I mentioned my issues with the infographic and was shot down by multiple people claiming that my negative interpretation (i.e, that the infographics were fat-shaming) wasn’t accurate. They were just statistics, mind you, with no anti-fat bias at all. I would argue that defining “healthiness” as not-fatness is pretty anti-fat. Finally my friend, who is an educated, intelligent person whom I respect, felt it necessary to bring it to private message to tell me that, fundamentally, if I don’t like the app, I don’t have to buy it.
Which is true. But I was respectful in all of the things I said and only pointed out the anti-fat bias of the infographics. Is that drama-worthy enough to go private with? Is it drama-worthy at all? Apparently on Facebook it is. The cutting episode crisis was also inflamed by FB drama (note: I’m not blaming the people involved in said drama for my own reaction to the emotional trauma – that’s on me – but drama seems to be characteristic of many of my interactions there, despite my best efforts to the contrary).
How to connect with the people on Facebook without actually using Facebook is the dilemma. But, and I suspect this will happen soon, not enough of a dilemma for me to keep using it.
15.2%? Out of whose ass did that statistic come? How do you even measure how much healthier someone eats than someone else? If you ate X for dinner, and I ate X plus a piece of cake, what percent healthier is your dinner than mine?
People often have friends who are similar to themselves in some characteristic. Does that mean that said characteristic is contagious?
I thought the same – 15.2%?! What a bizarre, screwy statistic.
get rid of the facebook. i did it almost a year ago and my mental health improved dramatically. the people who want to keep in touch with find a way to do so.
your mental health isn’t worth knowing how many presents your college roommate’s cousin’s son got for his birthday this year.
“How to connect with the people on Facebook without actually using Facebook is the dilemma.”
adhere to a no-reading-comments policy? so look at people’s status updates/photos/witty-offspring-moments, smile and force yourself to move on?
(i refuse to subscribe to FB, so this might not be helpful)
“Is that drama-worthy enough to go private with?

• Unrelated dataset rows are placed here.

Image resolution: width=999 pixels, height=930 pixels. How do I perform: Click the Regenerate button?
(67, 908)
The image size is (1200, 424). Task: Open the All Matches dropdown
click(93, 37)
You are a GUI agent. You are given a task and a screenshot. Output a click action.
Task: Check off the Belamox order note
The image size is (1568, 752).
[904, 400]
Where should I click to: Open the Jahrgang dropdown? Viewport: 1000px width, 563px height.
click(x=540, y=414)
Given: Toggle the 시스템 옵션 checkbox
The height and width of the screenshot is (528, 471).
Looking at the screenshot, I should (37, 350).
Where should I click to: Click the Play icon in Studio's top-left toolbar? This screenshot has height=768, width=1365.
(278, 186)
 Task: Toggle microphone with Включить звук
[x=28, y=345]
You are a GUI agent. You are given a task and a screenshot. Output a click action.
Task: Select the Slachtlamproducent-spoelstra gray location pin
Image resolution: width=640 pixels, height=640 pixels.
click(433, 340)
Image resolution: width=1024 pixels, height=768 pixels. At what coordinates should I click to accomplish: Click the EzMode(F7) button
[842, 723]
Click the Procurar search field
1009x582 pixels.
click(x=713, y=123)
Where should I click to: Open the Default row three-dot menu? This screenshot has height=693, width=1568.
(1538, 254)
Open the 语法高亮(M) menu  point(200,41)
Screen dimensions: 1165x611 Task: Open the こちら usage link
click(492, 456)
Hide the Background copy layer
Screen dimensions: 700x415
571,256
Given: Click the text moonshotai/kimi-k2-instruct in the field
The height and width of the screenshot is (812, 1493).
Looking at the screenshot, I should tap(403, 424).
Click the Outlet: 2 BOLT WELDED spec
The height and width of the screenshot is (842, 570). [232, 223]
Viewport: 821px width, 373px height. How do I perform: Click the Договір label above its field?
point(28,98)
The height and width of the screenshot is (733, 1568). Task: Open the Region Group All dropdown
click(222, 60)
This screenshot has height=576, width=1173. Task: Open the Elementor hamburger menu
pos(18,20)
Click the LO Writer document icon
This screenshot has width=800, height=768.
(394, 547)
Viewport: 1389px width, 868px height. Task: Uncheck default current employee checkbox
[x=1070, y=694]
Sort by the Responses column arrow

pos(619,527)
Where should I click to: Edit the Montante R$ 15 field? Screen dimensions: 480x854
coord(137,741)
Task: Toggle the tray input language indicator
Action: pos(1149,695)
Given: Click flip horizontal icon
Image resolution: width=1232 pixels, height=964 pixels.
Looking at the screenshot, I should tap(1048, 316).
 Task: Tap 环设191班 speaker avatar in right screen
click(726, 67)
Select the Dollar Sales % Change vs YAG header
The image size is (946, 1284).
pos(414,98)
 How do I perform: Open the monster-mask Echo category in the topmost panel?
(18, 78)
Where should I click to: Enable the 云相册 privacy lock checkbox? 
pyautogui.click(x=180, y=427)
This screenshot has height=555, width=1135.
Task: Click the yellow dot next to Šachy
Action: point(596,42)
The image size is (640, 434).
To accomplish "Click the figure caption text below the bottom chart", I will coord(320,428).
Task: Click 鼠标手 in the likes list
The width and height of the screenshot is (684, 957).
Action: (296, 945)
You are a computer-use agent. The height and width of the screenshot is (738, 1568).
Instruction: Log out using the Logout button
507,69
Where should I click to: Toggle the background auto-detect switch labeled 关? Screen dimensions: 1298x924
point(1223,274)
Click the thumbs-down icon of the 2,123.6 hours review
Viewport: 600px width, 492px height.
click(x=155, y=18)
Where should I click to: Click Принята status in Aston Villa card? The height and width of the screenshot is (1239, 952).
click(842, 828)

Is it drama-worthy at all? Apparently on Facebook it is.”
Ugh, no, it’s not. But I think that was her stuff, not yours.
Discerning what’s my stuff and what’s not my stuff is possibly THE single biggest benefit I’ve experienced from therapy (well, with the actually good therapist I’m with now, after several unhelpful ones). It’s what allows me to live with the FB drama in ways I couldn’t before.
I’ve considered deleting FB altogether many times, but not so much recently. Since I never deleted my FB page, what I ended up doing was just hiding people from my feed whose posts bothered me. But recently, I even found myself un-hiding all those folks and I’ve been fine with that. As I make progress on my own stuff, it’s much easier for me not to be affected by other people’s stuff.
What I do still have hidden/blocked are people who are actually assholes to me. But that is easier for me too now. I used to obsess over it, wondering what if they find out? Will they be mad at me? Am I just being oversensitive? Now I just go “oh, you’re an asshole. now you’re hidden. done.”
So my wish for you is that you can eventually get to that place, but knowing from personal experience how LONG that takes (in my case, 6ish years of intentional self-care work) that in the mean time you can take whatever steps you need to do to protect your sanity!
Oh, Heidi, my heart just sank reading this so belatedly. I have been in a whirl of acute panic and depression, too and I’m feeling really awful that we haven’t been in touch. I was in a hot bath contemplating taking all my pain pills just before my surgery, and I’ve never felt so close to self harm. I’m also much heavier than I was this time last year and am visibly “fat”. My weight is bothering me, and that makes me feel like an ass. Anyway, I really miss being in better contact with you and I’ll get in touch more intimately soon. Oceans of love to you, Garden Heidi!